Fig. 2: Cell migration causes the polarization of secretory carriers to the rear of the cell and drives a shift to the highly efficient, migrasome-mediated secretion mode.

a THP-1 cells were activated in the presence of 100 ng/mL PMA for 24 h and were then plated in control or FN-precoated dishes. After TNF-α fluorescent antibody and WGA staining, time-lapse imaging was conducted. Time interval, 180 s. Scale bars, 10 μm. b, c L929 cells stably expressing TNF-α-BFP (b) or IL-6-GFP (c), treated with or without 10 μM GLPG0187, were subjected to time-lapse imaging. Time-lapse images were acquired at intervals of 15 min (b) or 7 min (c). Scale bars, 20 μm. Cyan dashed lines outline the cell body. Yellow dashed lines outline TNF-α-BFP vesicles (b) or IL-6-GFP vesicles (c), respectively. Polarization of TNF-α-BFP (b) or IL-6-GFP (c) was quantified and shown as the means ± SEM for triplicate samples of more than 50 cells.
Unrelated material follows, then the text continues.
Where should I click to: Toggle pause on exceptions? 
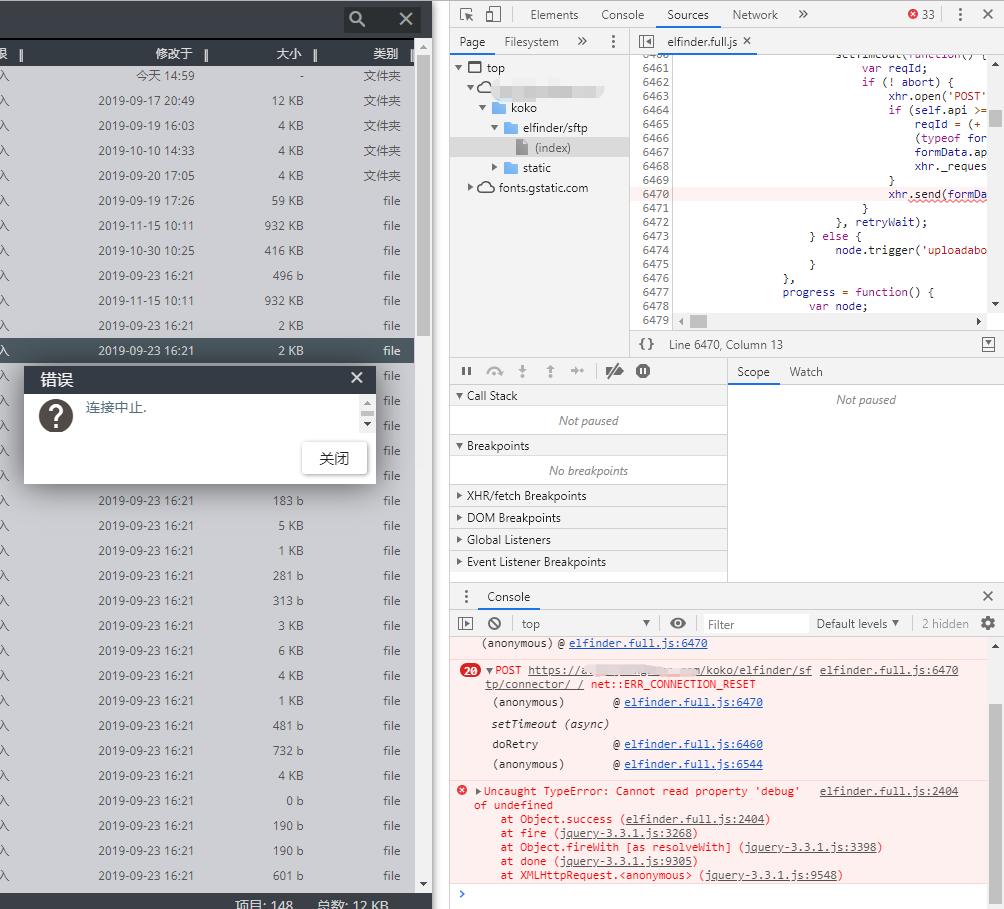tap(643, 371)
Two-tailed unpaired t-test was used for statistical analyses (right panel). d Schematic illustration of the procedure for acquiring total cellular secretion from in vitro cultured monocytes. e Equal numbers of mouse monocytes were seeded on control or FN-precoated dishes in the presence of 500 ng/mL LPS for 16 h. Soluble proteins in the medium were isolated using ultrafiltration, and migrasomes were purified respectively from the identical cell culture dish, as shown in d. Total secretion mixtures of soluble proteins and migrasomes were normalized with the numbers of cells and were then subjected to western blot analysis using the indicated antibodies. Integrin α5 (Itg α5) and CPQ are used as migrasome markers in monocytes. Both membrane-bound (M) and soluble (S) forms of TNF-α were detected by western blot analysis. Representative densitometry analysis of western blot gray values was shown. Three independent experiments were conducted. The ratio of TNF-α or IL-6 in total secretion vs cell body was quantified. Quantification is shown as the means ± SEM from three independent experiments. Two-tailed unpaired t-test was used for statistical analyses (right panel). f Model for migrating cells switching from the stationary secretion mode to the highly efficient, migrasome-mediated secretion mode.